### Assignment
Reproduce the listing that follows, unchanged and complete.

(Beginning of Information shown)

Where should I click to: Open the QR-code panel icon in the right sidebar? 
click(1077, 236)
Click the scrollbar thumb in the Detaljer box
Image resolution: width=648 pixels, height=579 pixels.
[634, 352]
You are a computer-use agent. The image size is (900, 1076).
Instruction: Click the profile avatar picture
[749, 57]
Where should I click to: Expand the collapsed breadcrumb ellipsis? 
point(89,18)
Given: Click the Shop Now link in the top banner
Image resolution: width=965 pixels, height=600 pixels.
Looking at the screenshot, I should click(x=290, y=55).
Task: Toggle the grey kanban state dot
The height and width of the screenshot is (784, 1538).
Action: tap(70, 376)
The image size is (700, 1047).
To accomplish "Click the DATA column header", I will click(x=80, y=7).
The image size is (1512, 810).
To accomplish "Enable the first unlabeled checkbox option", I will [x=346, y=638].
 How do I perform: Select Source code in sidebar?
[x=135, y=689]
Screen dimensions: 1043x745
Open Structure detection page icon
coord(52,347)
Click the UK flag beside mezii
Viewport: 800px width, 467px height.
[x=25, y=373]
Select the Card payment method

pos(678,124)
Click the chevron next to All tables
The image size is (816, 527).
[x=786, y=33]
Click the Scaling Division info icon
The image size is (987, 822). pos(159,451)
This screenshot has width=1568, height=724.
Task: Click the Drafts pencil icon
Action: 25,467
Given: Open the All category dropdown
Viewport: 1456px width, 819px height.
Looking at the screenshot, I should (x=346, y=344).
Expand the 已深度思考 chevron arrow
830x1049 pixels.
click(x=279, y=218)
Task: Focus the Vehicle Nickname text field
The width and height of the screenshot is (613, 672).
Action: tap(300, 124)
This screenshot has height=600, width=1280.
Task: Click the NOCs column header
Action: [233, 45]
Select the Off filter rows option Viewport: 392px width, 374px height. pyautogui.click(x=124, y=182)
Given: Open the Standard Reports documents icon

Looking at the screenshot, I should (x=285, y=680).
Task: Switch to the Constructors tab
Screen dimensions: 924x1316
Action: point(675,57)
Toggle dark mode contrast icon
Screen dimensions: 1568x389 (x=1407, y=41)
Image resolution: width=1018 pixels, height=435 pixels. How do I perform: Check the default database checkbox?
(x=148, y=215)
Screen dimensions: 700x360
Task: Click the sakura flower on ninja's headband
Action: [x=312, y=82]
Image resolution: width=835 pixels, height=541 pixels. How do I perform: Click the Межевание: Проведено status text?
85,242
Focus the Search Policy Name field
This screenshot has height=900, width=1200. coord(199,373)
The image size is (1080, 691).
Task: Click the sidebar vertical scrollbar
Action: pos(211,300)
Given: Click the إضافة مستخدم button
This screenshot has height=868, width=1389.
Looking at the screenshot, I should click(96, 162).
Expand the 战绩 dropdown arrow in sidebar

(End of Information shown)

### Answer section
Where should I click to: Open the QR-code panel icon in the right sidebar? 
click(1077, 236)
Click the scrollbar thumb in the Detaljer box
Image resolution: width=648 pixels, height=579 pixels.
[634, 352]
You are a computer-use agent. The image size is (900, 1076).
Instruction: Click the profile avatar picture
[749, 57]
Where should I click to: Expand the collapsed breadcrumb ellipsis? 
point(89,18)
Given: Click the Shop Now link in the top banner
Image resolution: width=965 pixels, height=600 pixels.
Looking at the screenshot, I should click(x=290, y=55).
Task: Toggle the grey kanban state dot
The height and width of the screenshot is (784, 1538).
Action: tap(70, 376)
The image size is (700, 1047).
To accomplish "Click the DATA column header", I will click(x=80, y=7).
The image size is (1512, 810).
To accomplish "Enable the first unlabeled checkbox option", I will [x=346, y=638].
 How do I perform: Select Source code in sidebar?
[x=135, y=689]
Screen dimensions: 1043x745
Open Structure detection page icon
coord(52,347)
Click the UK flag beside mezii
Viewport: 800px width, 467px height.
[x=25, y=373]
Select the Card payment method

pos(678,124)
Click the chevron next to All tables
The image size is (816, 527).
[x=786, y=33]
Click the Scaling Division info icon
The image size is (987, 822). pos(159,451)
This screenshot has width=1568, height=724.
Task: Click the Drafts pencil icon
Action: 25,467
Given: Open the All category dropdown
Viewport: 1456px width, 819px height.
Looking at the screenshot, I should (x=346, y=344).
Expand the 已深度思考 chevron arrow
830x1049 pixels.
click(x=279, y=218)
Task: Focus the Vehicle Nickname text field
The width and height of the screenshot is (613, 672).
Action: tap(300, 124)
This screenshot has height=600, width=1280.
Task: Click the NOCs column header
Action: [233, 45]
Select the Off filter rows option Viewport: 392px width, 374px height. pyautogui.click(x=124, y=182)
Given: Open the Standard Reports documents icon

Looking at the screenshot, I should (x=285, y=680).
Task: Switch to the Constructors tab
Screen dimensions: 924x1316
Action: point(675,57)
Toggle dark mode contrast icon
Screen dimensions: 1568x389 (x=1407, y=41)
Image resolution: width=1018 pixels, height=435 pixels. How do I perform: Check the default database checkbox?
(x=148, y=215)
Screen dimensions: 700x360
Task: Click the sakura flower on ninja's headband
Action: [x=312, y=82]
Image resolution: width=835 pixels, height=541 pixels. How do I perform: Click the Межевание: Проведено status text?
85,242
Focus the Search Policy Name field
This screenshot has height=900, width=1200. coord(199,373)
The image size is (1080, 691).
Task: Click the sidebar vertical scrollbar
Action: pos(211,300)
Given: Click the إضافة مستخدم button
This screenshot has height=868, width=1389.
Looking at the screenshot, I should click(96, 162).
Expand the 战绩 dropdown arrow in sidebar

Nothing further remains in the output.